On Tuesday, January 27, 2015 at 6:07:34 PM UTC-5, Curmudgeon wrote:
On 1/27/2015 4:52 PM, Pico Rico wrote:
A friend has a house in the mountains. No A.C. The furnace is as old as
the house, probably 1965 or 1970. Are new furnaces more efficient in their
use of natural gas, and thus "pay for themselves"? If so, how does one
calculate the anticipated savings and pay back period?



If your fuel bill is $1000/yr, an 80% efficient furnace would use $800 to heat your house and $200 would go out the exhaust.

If you bought a 98% efficient furnace, your fuel bill for the house would drop to $816, $800 to heat your house and $16 up the chimney.

FWIW, don't count on saving any money over the life of the furnace though.

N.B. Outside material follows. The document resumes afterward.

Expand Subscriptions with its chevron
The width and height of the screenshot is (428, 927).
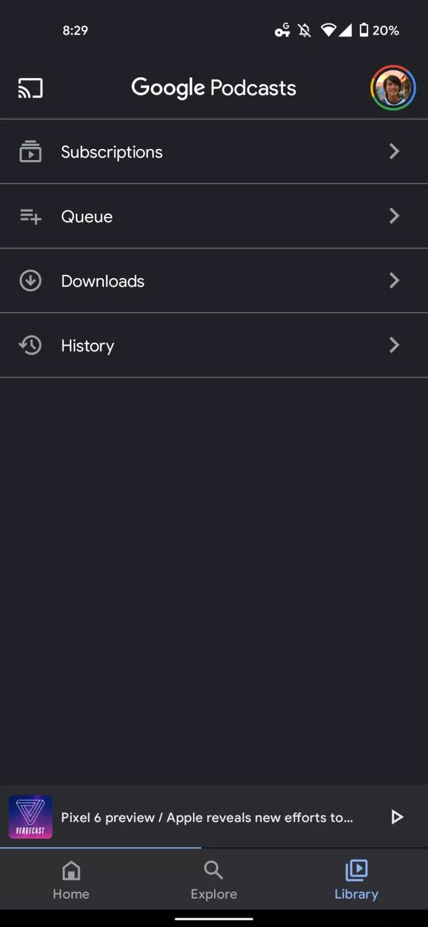(394, 151)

High-efficiency furnaces break down a lot as they age.
Any fuel savings you accrue today will be eaten up with expensive repairs after the furnace is 10 years old or so.


I'd be happy to see data that supports that. There are a lot of people
with fuel bills of $1500 a year. If they save 20%, that's $300 a year.
In ten years, it's $3000, about 50% more than the cost of the furnace
equipment to begin with. I replaced my 27 year old nat gas furnace
4 years ago and have been saving 40%+, Ed reports similar with a boiler.
I'm saving about $300 a year. The most costly repair, would be the
heat exchanger. All the systems I looked at, the heat exchanger was
either warranted for 20 years, lifetime, etc. Not saying you won't
have to put some money into an aging furnace, or that a high efficiency
one doesn't have more parts that can fail, just that I haven't seen
any real data to support that it's going to wipe out staying with a lower efficiency furnace.




A co-worker paid $260 to have a safety switch replaced on her high efficiency furnace last season.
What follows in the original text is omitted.